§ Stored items
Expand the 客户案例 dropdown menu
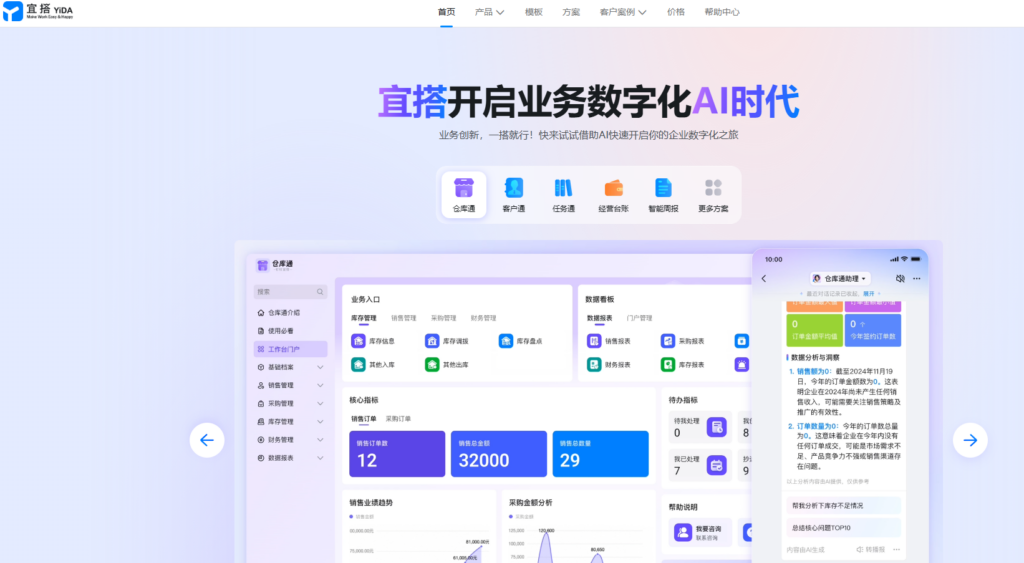1024x563 pixels. 623,12
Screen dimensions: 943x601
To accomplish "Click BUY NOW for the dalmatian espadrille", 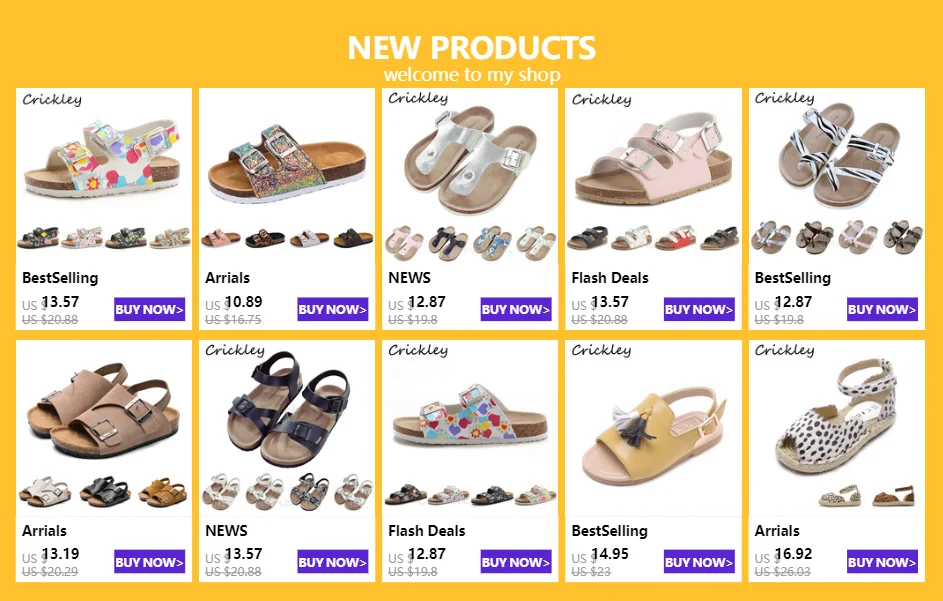I will 882,562.
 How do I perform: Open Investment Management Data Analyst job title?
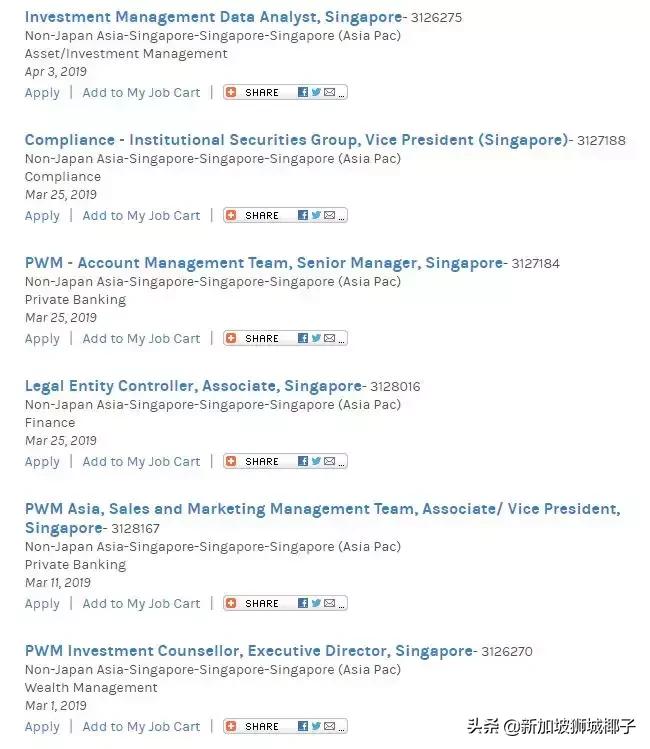(x=213, y=17)
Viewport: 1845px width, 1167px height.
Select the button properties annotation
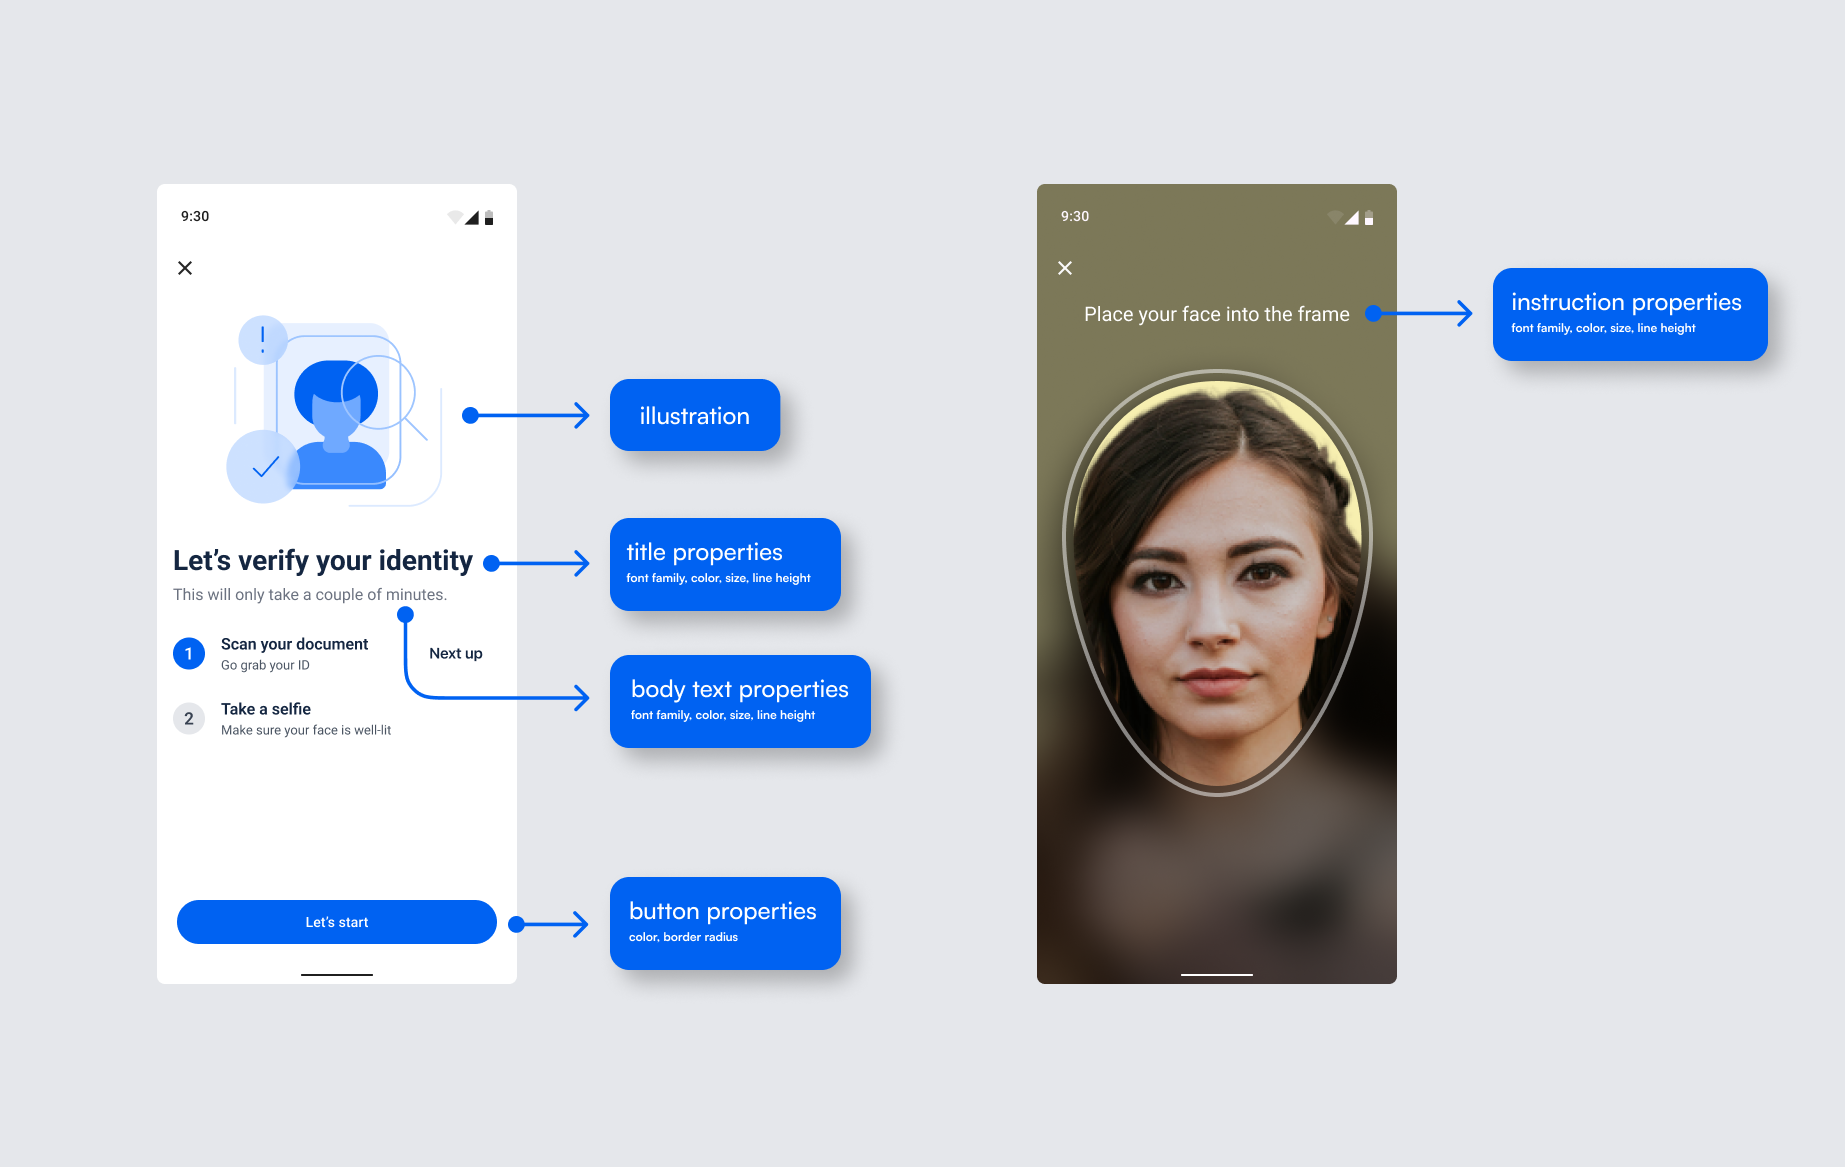click(725, 923)
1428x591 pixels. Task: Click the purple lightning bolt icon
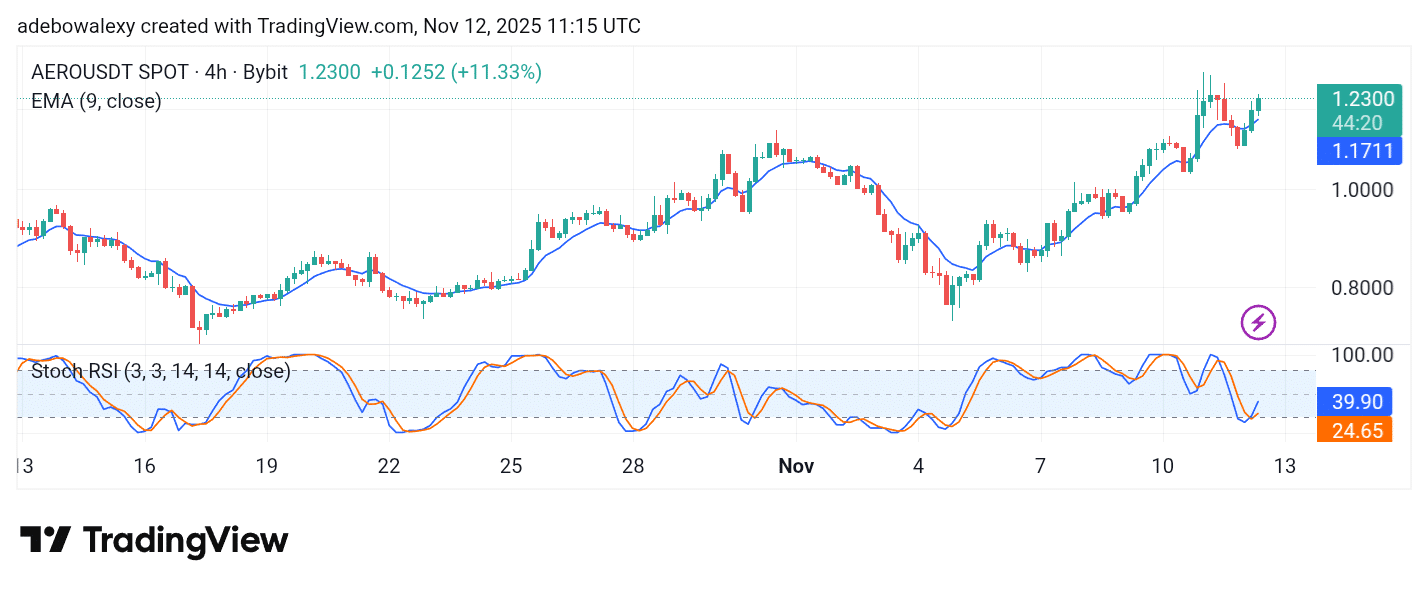pyautogui.click(x=1258, y=322)
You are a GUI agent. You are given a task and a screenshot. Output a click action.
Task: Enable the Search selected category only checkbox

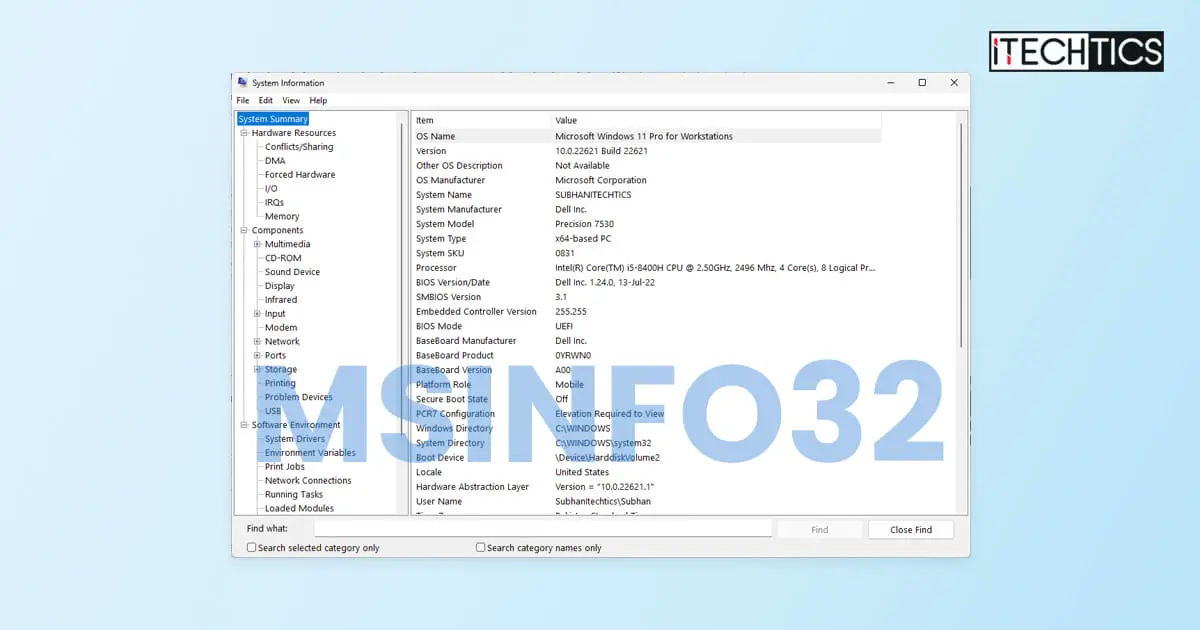pyautogui.click(x=251, y=547)
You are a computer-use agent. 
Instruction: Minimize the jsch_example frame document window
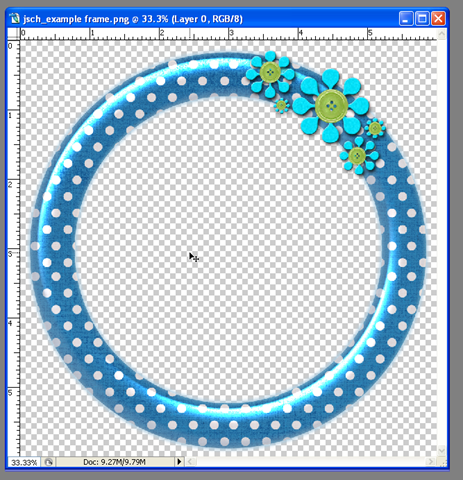pos(406,18)
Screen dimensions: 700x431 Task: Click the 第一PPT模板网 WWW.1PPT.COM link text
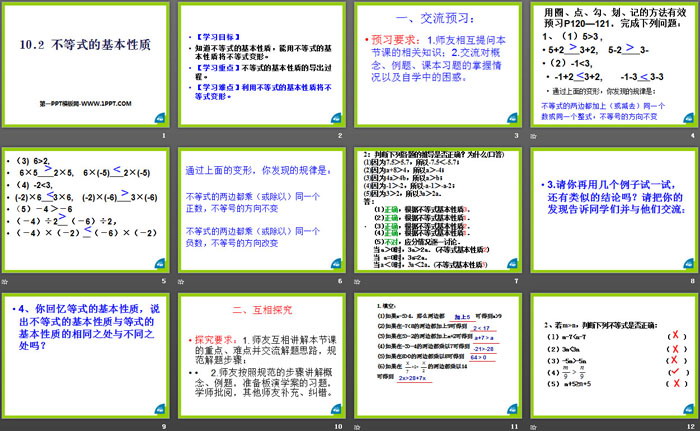pyautogui.click(x=85, y=104)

§ WHAT YOU ARE ASKED TO DO
Filter the records down to the lines that contain the string "agent", and copy those lines.

§ ANSWER FOR THE TASK
You are a GUI agent. You are given a task and a screenshot. Output a click action.
You are a computer-use agent. 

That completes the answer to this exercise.